C’est un duo qui se joue actuellement en tant que “Pièce d’actualité n°12” au Théâtre de la Commune. La rencontre scénique entre une rappeuse et une danseuse, orchestrée par Marion Siéfert qui affirme définitivement un style, un ton, et surtout, une intelligence vive.
Après “2 ou 3 choses que je sais de vous”, sur la galaxie Facebook et l’intime qui s’y joue, après “Le Grand Sommeil”, portrait d’une enfant grande qui n’épargne pas les adultes, Marion Siéfert continue sur sa lancée en flèche et celle que nous connaissions surtout sous sa facette d’auteur et théoricienne, se révèle sans conteste une metteuse en scène sur laquelle il va falloir compter. Dans le cadre de son statut d’artiste associée à la Commune et dans le contexte des Pièces d’actualité initiées par le théâtre, elle crée “Du SALE !”, un duo danse hip-hop / rap avec deux jeunes filles de caractère, totalement complémentaires. L’une danse et ouvre le bal en silence, l’autre rappe et l’ouvre grand. On dirait le titre d’un film d’Agnès Varda, “L’une chante, l’autre pas”, qui croquait son époque et plaçait les femmes au cœur de son cinéma. Marion Siéfert s’inscrit aussi pleinement dans son temps. Son théâtre se méfie des catégorisations hâtives et rassurantes, il bouscule les normes formelles, donne la parole à la jeunesse, à des femmes mordantes, des individualités puissantes, des artistes singulières, un brin borderline même, irrésistiblement attachantes. Que ce soit Helena de Laurens dans sa précédente création ou les deux indomptables de “Du SALE !” qui sont comme un cheveu sur la soupe, deux échappées d’un autre monde, la planète rap et la planète hip-hop, réunies par la grâce d’une metteuse en scène tout autant instinctive que réfléchie, les choix de casting de Marion Siéfert sont percutants et sa méthode de travail, qui inclut de façon concrète et sincère la rencontre au cœur de son processus artistique et tient compte ouvertement des personnes qui s’engagent à ses côtés dans la création sans plaquer critères culturels ou fictions pré-écrites, s’en ressent fortement dans le résultat final, poreux, sur le fil, inattendu et surprenant.

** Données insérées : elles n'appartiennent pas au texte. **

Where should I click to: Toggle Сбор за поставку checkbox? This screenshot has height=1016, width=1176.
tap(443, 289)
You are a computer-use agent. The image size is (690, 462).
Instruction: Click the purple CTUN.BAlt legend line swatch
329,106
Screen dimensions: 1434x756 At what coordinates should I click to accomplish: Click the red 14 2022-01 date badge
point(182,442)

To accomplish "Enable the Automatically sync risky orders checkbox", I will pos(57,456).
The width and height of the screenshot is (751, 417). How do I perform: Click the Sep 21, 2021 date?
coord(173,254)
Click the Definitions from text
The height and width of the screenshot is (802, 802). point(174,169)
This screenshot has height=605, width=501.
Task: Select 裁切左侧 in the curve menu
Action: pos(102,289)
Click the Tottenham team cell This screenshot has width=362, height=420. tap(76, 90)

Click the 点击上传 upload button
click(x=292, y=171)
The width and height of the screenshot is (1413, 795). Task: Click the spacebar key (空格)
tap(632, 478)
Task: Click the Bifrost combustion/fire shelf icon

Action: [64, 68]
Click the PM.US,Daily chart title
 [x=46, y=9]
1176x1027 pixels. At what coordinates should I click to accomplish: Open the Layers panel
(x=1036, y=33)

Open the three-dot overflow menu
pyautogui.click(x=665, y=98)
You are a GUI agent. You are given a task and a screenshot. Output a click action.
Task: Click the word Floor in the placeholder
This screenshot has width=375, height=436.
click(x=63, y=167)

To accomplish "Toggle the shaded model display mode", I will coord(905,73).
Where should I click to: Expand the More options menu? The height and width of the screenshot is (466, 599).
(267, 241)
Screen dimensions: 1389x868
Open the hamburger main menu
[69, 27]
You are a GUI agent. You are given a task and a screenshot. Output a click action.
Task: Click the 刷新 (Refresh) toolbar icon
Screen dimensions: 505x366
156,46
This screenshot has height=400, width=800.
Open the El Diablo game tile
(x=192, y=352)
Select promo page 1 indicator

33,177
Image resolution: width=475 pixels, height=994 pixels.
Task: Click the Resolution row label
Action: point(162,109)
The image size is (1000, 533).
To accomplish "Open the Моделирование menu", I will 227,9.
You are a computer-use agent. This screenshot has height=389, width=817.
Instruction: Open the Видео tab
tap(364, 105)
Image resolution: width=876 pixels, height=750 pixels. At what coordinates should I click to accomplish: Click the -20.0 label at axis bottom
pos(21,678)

Au début de “DU SALE !” était le geste, celui de Janice Bieleu, danseuse à peine majeure, pratiquant le popping et le Lite Feet, ce qui, pour les béotiens, ne signifie pas grand chose on l’admet. Grossièrement, des danses dérivées du hip-hop. Janice est là d’emblée, assise au fond du plateau vide, cintres apparents, cage de scène entièrement offerte au regard, comme pour mieux affirmer la transparence d’un théâtre qui n’est autre que le miroir du réel, son émanation directe. Pas de musique. Le geste à nu, la respiration audible. Les mouvements sont à la fois fluides et saccadés, d’une douceur surprenante dans le registre du hip-hop. La danse prend l’espace, se déplace avec ampleur, irradie le visage de la jeune danseuse, littéralement. Puis c’est Laetitia Kerfa, aka Original Laeti, qui déboule du public pour s’emparer de la scène, micro en main. Laetitia l’originale rappe comme elle parle, elle y parle d’elle et des autres possibles qui l’habitent. Tempérament musclé, passé corsé, elle pose les choses sans détour : “C’est pas normal que je sois là”. Mais ça ne l’empêche pas de s’exprimer, de dire ce qu’elle pense, de raconter des anecdotes qui n’en sont pas, qui sont des symptômes sociaux, elle parle de sa vie et de la violence, elle cite “Pretty Woman” aussi bien que “Macbeth”, elle mime les hommes dans le métro et elle est hilarante, elle parle de son père et elle est bouleversante.

Marion Siéfert a déniché deux diamants bruts, des joyaux ces filles, aux énergies radicalement antithétiques, des personnalités comme on en voit trop peu sur nos plateaux. Elle leur écrit une partition sur mesure tout en les décentrant, elle tresse leur corps et leur voix, elle fabrique un théâtre pauvre, au sens de peu de moyens, un théâtre qui fait un pas de côté et prouve que rap et hip-hop portent en eux un potentiel scénique inouï. Un théâtre riche de la confrontation de leurs univers respectifs, un théâtre poreux qui bouge les lignes et donne forme à une matière chaotique sans pour autant l’assainir et la lisser. Avec trois spectacles à son actif, on peut déjà identifier ce qui fait la patte de Marion Siéfert, l’adresse public, un goût prononcé pour l’irrévérence, et cette façon bien à elle de travailler une matière première prélevée dans le réel, dans l’époque. 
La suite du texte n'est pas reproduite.